Beginning, Problem, Climax, End.
The most traditional story structure. First, present your characters and setting, and then introduce a problem which gets more and more intense until, when all hope seems lost, you surprise your reader with a resolution.
Problem, Problem, Solution.
So, you have a relatively positive beginning…your characters are happy, nothing seems to be going wrong…and then, suddenly, there’s a series of problems…it just keeps getting worse with no glimmer of hope until, FINALLY, everything is resolved.
Exactly the same as the structure above, but this story just gets more and more dramatic until the damage is irreversible and no solution can be found. A never-ending tragedy, probably resulting in extreme depression or even death…sounds jolly, right?

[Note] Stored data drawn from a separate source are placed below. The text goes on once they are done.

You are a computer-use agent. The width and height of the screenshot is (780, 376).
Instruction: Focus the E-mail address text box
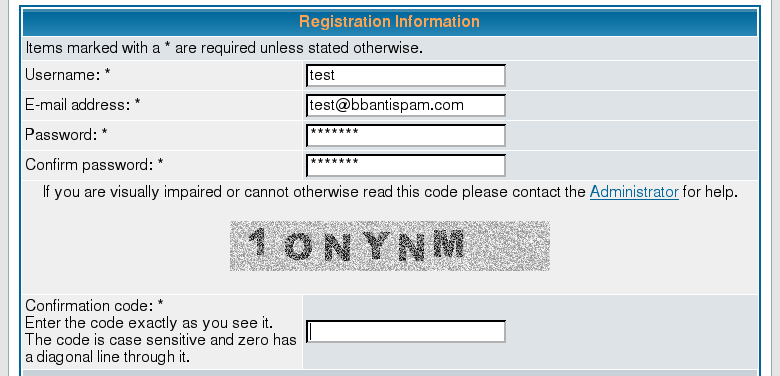coord(405,105)
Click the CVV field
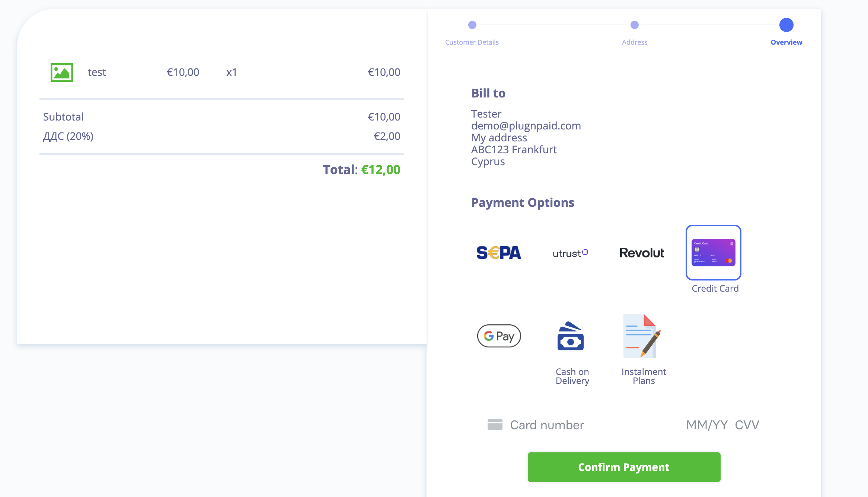Viewport: 868px width, 497px height. point(747,425)
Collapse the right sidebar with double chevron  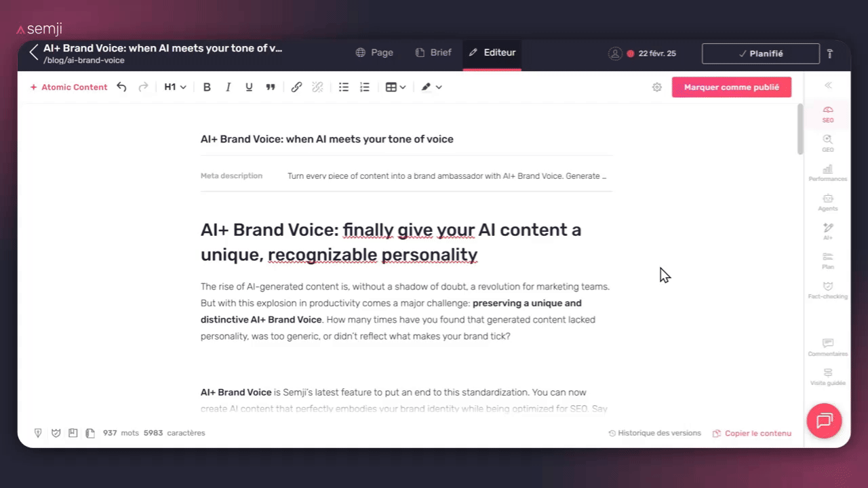[828, 85]
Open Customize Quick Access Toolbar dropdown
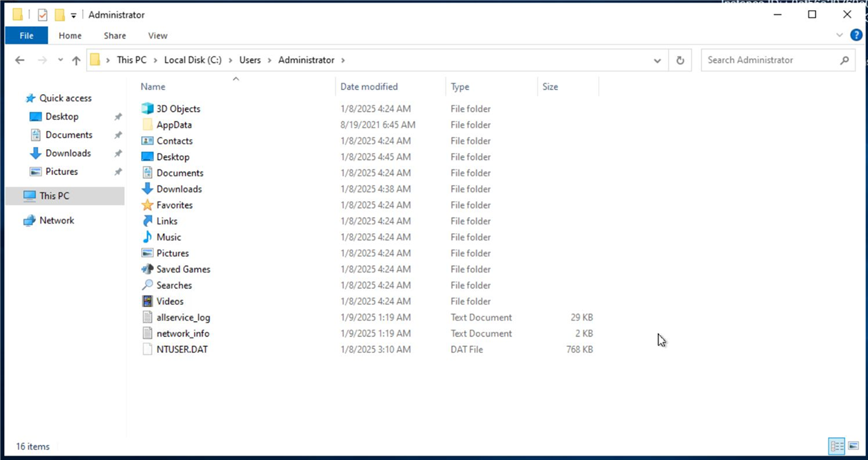 [73, 15]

Positive, Positive, Happy Ending.
Many writers are adamant on the need for conflict and tension, but what’s so wrong about a story that’s happy all the way through?
The Happy Caterpillar doesn’t seem to mind his happy life, munching away, and neither do its readers. Stories — particularly children’s stories, it seems — don’t always have to be so doom and gloom; life can be enough like that already! So, create some positive escapism for your readers!
Everything’s Normal…Wait! What Just Happened?!
Your readers are following your story along with no problem –– a happy story about a dishwasher on the way to securing his dream career in computer science –– when the plot drastically changes out of nowhere! There’s a huge zombie apocalypse, and aliens start attacking the globe! Maybe even the main characters are completely changed! Maybe you see things from the zombies' perspective!
Your character keeps living the same day over and over again and must find a way to break the cycle…or who’s to say they want to?! Maybe it’s a great day to relive! Or maybe they start out wanting to relive the day on repeat –– as its the day they last saw their dying father –– but discover towards the end of the story that it’s better for them to simply let go.